Fig. 1 displays the structure of graphite, a layered structure with a hexagonal lattice of carbon atoms linked by strong sp2 bonds with a next-neighbor distance of only 142 pm. The layers are stacked such that three of the six atoms within a hexagon have a direct neighbor in the layer underneath at a distance of 334.8 pm. The electronic state of the valence electrons in graphite differs from the ground state configuration in atomic carbon (1s22s22p2): one of the 2s electrons is promoted to a 2p state and three electrons in the 2s, 2px, and 2py states hybridize to sp2 states lying in the xy plane. The fourth valence electron is in a 2pz–like state (11, 12). The 2pz states have the lowest bonding energy. For a single sheet of graphite, the 2pz states at the α and β positions have the same energy (12). However, for crystalline graphite the overlap of the 2pz states centered at the α sites leads to a lower bonding energy, leaving the 2pz states centered at the β sites as the highest occupied (and lowest unoccupied) surface states. Adjacent atoms at the α and β sites are connected by extremely strong bonds, forming very durable layers in the x-y plane. However, in the z-direction these layers are weakly coupled. The force constants parallel and perpendicular to the x-y plane can be estimated from Raman scattering data. Nicklow et al. (24) find a frequency of 48.6 THz for the optical phonons parallel to the x-y plane and 4.2 THz in the z-direction. Thus, for a pair of carbon atoms the force constant is estimated to 14 N/m in the z-direction and 900 N/minthe x-y plane. Because of the softness of the lattice in the z-direction, the normal forces acting between tip and sample have to be kept extremely small to avoid distortions of the graphite lattice. Imaging the full graphite surface is an important milestone for imaging other soft materials, e.g., insulating organic molecules with atomic resolution.

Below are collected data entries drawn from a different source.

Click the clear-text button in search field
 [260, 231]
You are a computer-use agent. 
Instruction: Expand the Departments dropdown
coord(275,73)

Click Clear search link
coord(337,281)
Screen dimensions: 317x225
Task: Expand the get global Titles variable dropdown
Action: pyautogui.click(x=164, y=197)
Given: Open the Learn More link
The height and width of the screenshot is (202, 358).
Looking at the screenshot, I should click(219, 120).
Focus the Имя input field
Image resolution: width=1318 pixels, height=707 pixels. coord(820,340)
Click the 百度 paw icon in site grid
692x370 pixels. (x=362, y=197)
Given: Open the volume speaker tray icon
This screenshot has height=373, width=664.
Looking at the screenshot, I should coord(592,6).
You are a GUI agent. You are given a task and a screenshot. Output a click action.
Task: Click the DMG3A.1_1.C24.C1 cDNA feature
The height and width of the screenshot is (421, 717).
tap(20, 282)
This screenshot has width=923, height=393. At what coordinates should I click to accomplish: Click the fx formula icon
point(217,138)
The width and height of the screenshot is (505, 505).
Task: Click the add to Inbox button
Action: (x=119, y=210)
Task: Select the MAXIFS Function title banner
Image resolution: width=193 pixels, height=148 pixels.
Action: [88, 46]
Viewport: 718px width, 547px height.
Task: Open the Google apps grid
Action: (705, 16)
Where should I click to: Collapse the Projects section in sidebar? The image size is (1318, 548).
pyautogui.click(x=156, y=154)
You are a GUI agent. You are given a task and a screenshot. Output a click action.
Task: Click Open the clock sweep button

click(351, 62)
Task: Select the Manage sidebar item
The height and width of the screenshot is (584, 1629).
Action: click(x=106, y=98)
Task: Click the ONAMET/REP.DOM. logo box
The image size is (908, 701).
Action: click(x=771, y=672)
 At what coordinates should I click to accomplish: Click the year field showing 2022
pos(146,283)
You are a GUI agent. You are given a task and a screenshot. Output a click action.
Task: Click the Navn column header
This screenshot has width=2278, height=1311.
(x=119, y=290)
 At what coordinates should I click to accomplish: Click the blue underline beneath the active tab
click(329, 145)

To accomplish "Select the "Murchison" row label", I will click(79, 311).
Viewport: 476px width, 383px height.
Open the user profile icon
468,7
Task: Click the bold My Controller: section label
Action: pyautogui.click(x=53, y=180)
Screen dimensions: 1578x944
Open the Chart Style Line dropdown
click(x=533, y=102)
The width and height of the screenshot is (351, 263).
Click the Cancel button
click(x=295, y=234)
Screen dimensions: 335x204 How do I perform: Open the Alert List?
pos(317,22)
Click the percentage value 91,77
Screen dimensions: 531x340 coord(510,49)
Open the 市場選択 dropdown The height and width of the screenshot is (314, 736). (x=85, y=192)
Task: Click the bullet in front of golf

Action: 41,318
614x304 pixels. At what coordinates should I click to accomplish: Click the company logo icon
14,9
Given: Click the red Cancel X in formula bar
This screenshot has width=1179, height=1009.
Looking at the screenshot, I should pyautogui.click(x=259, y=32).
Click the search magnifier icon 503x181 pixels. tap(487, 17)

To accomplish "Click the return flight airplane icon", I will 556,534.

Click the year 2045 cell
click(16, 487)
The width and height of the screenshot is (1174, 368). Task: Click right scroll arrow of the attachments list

Fig. 2A shows an STM image of graphite recorded in a constant-height mode. In this STM image, only the β atoms are visible as predicted by calculations (1014). In our experiments, we have shaped the tip by field emission and controlled collisions until relatively spherical atom images resulted and defects and steps could be imaged clearly. The sharpness of the tip also manifested itself in topographic images with a corrugation of only 20 pm; it is well established that imaging graphite with blunt tips ensues large forces, resulting in giant corrugations (25, 26). Fig. 2B is an AFM image of graphite, recorded with weak repulsive forces. As predicted by theory, the image shows both α atoms and β atoms. Dynamic AFM measurements provide a third experimental indication for the atomic sharpness of the tip. In the AFM image shown in Fig. 2B, the energy required to maintain a constant oscillation amplitude A is measured simultaneously with the frequency shift and average tunneling current. In the data presented here, the extra energy required for keeping A constant when the tip oscillates close to the sample was negligible, whereas flat tips with a large contact area to the sample cause unstable tip oscillations and require significant energy for maintaining a constant amplitude.

Fig. 2.

Fig. 2.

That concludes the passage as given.